The Best New Format For Basketball In The 2016 Olympics

If we all watched the same Olympics over the past month – including the qualifying games – then we all saw the United States dominate nearly every country outside of Spain in the gold medal game. Spain made it that far. They weren’t supposed to get dominated. They did their job. But so did Team USA.

In Beijing in 2008, the “Redeem Team” took center stage as USA Basketball compiled the best talent in the world, sending them out to reclaim the gold that escaped them in 2004. They responded with a resounding 8-0 record, embarrassing teams by an average margin of 27.8 points per game.

This year they stepped their game up even more, blowing out the competition by 32.1 points per game, including an 83-point win over Nigeria on their way to another 8-0 run to the gold.

In this eight-year run, Team USA has beaten 11 different countries by an average margin of 30 points. China, Angola, Greece, Germany, France, Tunisia, Nigeria, Lithuania, Australia (twice), Argentina (three times), and Spain (three times) were all no match.

Translation: The rest of the world is that far behind us again.

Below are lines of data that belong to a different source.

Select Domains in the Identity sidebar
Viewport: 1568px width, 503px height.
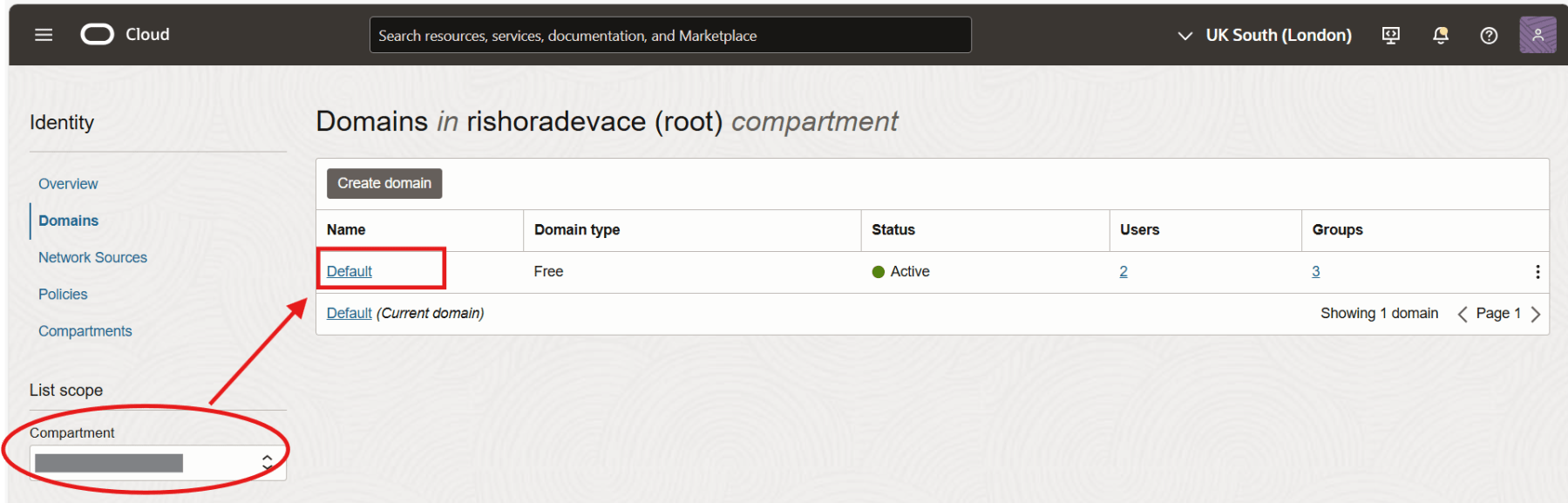(68, 221)
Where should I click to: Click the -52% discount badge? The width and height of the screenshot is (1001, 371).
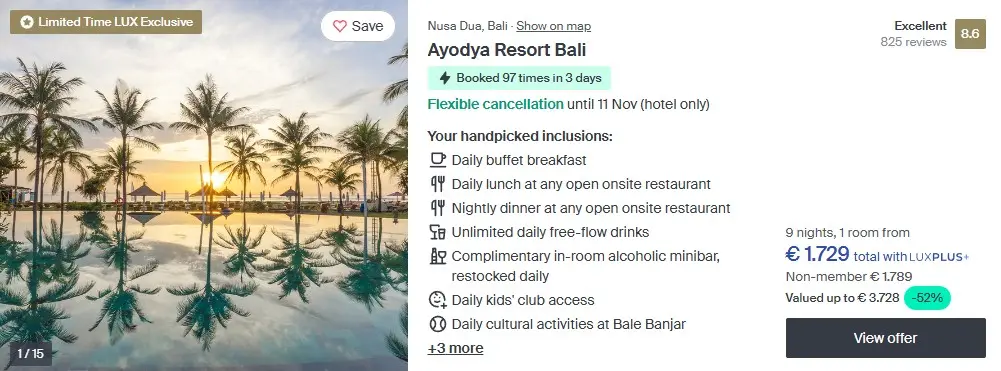[x=927, y=298]
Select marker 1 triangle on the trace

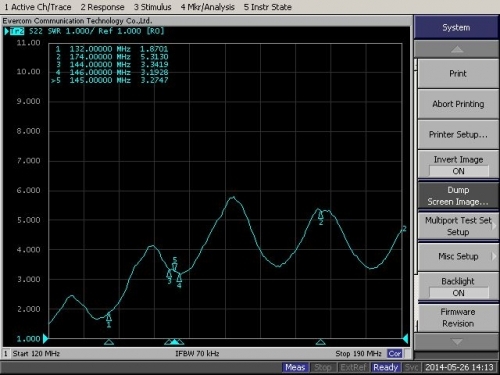pos(109,317)
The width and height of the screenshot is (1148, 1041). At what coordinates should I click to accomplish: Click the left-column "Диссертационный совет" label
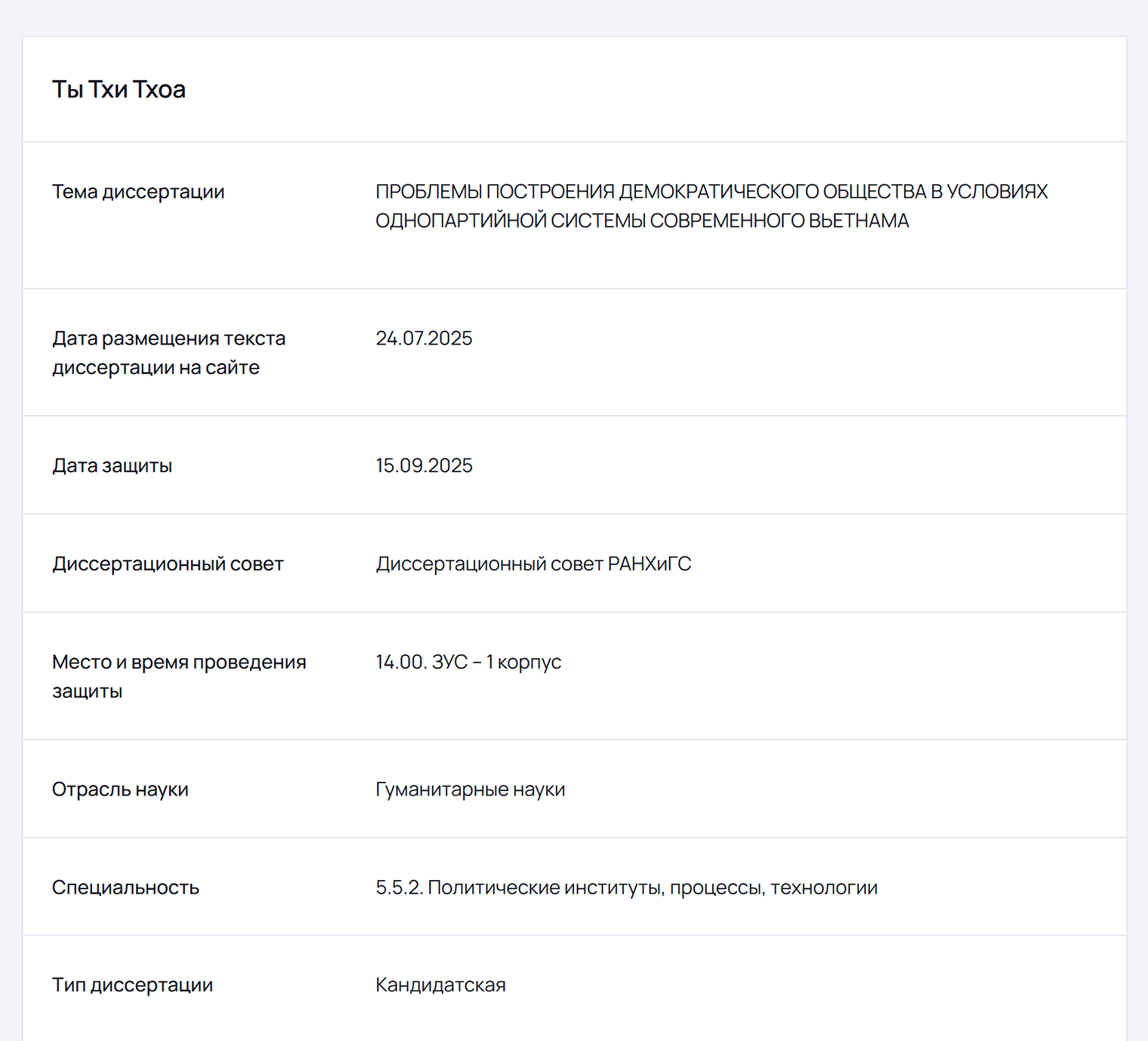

Changing the format has been discussed, but it looks like it won’t be an age rule, at least not in 2016. Still, change could be interesting to level the playing field. The Olympics are all about giving every country a chance at immortality against the larger countries. Why not shake things up and instead of watching France, Spain, Lithuania, and others fall just short in the Olympics as individuals, why not just call them Europe?

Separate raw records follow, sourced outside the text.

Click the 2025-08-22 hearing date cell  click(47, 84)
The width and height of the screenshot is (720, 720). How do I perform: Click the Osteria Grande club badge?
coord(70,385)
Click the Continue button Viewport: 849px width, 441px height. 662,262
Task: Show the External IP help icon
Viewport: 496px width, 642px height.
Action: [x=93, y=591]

Tony Parker, Pau Gasol, Luol Deng, Andrea Bargnani, Nicolas Batum, Jonas Valanciunas, J.C. Navarro, and others would make for a very challenging “Team Europe.” There is a lot of young talent growing throughout numerous European countries, enough to make a gold medal team.

Then take Argentina, Mexico (even if it is technically a North American country), Brazil, among others, and call them South America.

That team could be loaded. Ginobili, Barbosa, Nene, Delfino, Scola, Nocioni, Splitter, Varejao, and Huertas would be very formidable against any team put on a basketball court.

Asia is represented by China, Japan, the Koreas, and others in the region. Africa rolls alone. And Australia is what it is. These six continents would provide stellar basketball.

Team Africa, Team Asia, Team Australia, Team Europe, Team North America, and Team South America in a six-team tournament leading to the gold, silver and bronze could rival the excitement of any NBA game. This is not the ideal Olympic format, but would be better than the product we currently have.

Heck, even Team Africa could be awesome to watch with Bismack Biyombo, Ike Diogu, Serge Ibaka (from the Congo… if we could get him away from Spain), the Aminu brothers, and all the other young talent filtering into the NCAA.

The format is simple. No qualifying, all six teams are in. Two pools play each team twice and can be shuffled however FIBA feels with the top four teams (two from each side) advancing to the medal round.

If we had to rank the countries today it would be:

1. North America
2. Europe
3. South America
4. Asia
5. Australia
6. Africa

Pool A: North America, South America, and Australia
Pool B: Europe, Asia, and Africa

How amazing would a medal round of North America-Asia and Europe-South America be? Let me answer that for you. AMAZING! Nearly every game would be must-see basketball. It’d be like watching an NBA All-Star Game in the summer, except everyone would be trying to win.

Alright FIBA, the ground work is laid out for you here. Nobody is looking for credit for the idea, but let’s get the ball rolling on the Continental Olympics for 2016.

Could this work? Would you rather watch this?